Kansas ordered to repay $3 million from 2009 fee fund sweeps

? A Shawnee County judge has ordered the state of Kansas to repay just over $3 million out of its general fund to make up for money that was illegally swept out of fee funds in order to balance the state’s budget during the height of the Great Recession in 2009.

Judge Franklin Theis issued that order in late September after the Kansas Supreme Court ruled in 2015 that the state has only limited authority to use fee funds for any purpose other than the original reason for levying the fees.

The case involved a budget bill passed in the waning days of then-Gov. Kathleen Sebelius’ administration. It called for sweeping $22 million out of various funds, including $2.355 million out of the state’s workers’ compensation fund, into the general fund in order to make up for revenue shortfalls brought on by the recession.

The state also swept $534,517 out of the Bank Commissioner Fee Fund that year, as well as $195,671 from the Real Estate Fee Fund.

Theis’ order directs the state to repay all of those funds. And out of those funds, it also directs that $105,000 be paid to Mike O’Neal for attorney fees.

O’Neal, a Hutchinson attorney who was then Speaker of the Kansas House, opposed the bill. But when it passed anyway, he filed a lawsuit on behalf of a number of group-funded workers’ compensation pools.

The Kansas Bankers Association and the Kansas Association of Realtors joined the lawsuit, challenging sweeps out of funds that bankers, lenders and Realtors pay into as a part of their licensing fees.

In a news release Wednesday announcing the settlement, O’Neal said providers of workers’ compensation coverage pay an annual fee into the Workers’ Compensation Fee Fund. As a result of the sweeps, however, he said those insurers had to pay a second assessment into that fund to restore funds needed for the Insurance Department to pay claims that year.

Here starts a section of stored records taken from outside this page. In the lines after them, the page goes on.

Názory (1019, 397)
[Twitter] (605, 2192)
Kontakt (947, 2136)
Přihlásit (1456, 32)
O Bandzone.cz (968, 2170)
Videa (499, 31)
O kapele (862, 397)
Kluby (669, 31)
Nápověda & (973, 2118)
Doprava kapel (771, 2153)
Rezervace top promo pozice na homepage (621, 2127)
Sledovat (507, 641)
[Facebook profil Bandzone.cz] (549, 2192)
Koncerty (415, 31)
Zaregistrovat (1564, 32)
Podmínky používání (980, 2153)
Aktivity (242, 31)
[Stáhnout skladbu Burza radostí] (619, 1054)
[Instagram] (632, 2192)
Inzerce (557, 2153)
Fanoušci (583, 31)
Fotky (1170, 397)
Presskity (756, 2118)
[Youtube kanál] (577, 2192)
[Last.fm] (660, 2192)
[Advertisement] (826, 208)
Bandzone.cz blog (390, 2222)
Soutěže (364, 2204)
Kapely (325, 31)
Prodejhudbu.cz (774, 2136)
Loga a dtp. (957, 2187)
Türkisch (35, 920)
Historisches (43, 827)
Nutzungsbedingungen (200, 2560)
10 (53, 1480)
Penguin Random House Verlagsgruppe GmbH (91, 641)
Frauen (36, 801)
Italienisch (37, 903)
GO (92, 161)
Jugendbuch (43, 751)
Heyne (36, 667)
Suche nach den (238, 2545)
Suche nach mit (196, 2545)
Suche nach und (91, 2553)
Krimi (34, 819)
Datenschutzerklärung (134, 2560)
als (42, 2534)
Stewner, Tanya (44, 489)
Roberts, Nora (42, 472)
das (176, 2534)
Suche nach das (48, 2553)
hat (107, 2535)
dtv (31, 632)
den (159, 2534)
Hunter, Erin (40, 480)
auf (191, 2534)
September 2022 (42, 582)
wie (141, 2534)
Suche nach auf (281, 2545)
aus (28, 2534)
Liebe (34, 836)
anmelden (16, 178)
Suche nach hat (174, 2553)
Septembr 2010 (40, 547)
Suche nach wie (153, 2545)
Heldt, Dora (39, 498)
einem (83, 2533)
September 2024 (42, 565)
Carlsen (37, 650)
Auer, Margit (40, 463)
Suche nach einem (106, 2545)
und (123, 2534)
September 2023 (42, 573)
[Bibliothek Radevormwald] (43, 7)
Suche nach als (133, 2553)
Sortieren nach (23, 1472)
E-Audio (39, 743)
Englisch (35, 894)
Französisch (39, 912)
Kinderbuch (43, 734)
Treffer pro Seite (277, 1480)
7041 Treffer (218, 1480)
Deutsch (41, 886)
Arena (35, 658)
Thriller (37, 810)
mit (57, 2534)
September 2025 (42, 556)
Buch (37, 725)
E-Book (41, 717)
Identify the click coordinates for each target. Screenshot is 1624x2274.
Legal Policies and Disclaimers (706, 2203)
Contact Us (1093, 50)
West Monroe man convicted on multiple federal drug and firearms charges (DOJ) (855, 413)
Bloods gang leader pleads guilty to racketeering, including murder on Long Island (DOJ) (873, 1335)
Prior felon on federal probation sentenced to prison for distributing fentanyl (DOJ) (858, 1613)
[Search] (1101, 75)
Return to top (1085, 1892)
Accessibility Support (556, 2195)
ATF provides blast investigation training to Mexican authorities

As part of the order approving the settlement, Theis called the fund sweeps “wrongful transfers to the State General Fund of Kansas and an improper use of the Kansas Legislature’s authority to transfer monies held in state agency fee funds to the State General Fund.”

The lawsuit was controversial because it was the first time in anyone’s memory that a sitting Speaker of the House had acted as an attorney to sue the state over passage of a bill that he opposed politically. But O’Neal defended his actions.

“Although it has taken the parties (seven and a half) years to obtain justice, the final approval of this significant settlement, plus acknowledgment of wrongdoing with respect to the 2009 sweeps, is very gratifying,” he said in the news release.

During the 2017 session, lawmakers passed a bill prohibiting the transfer of licensing or regulatory fees into the general fund for any use other than the original statutory purpose of levying the fee.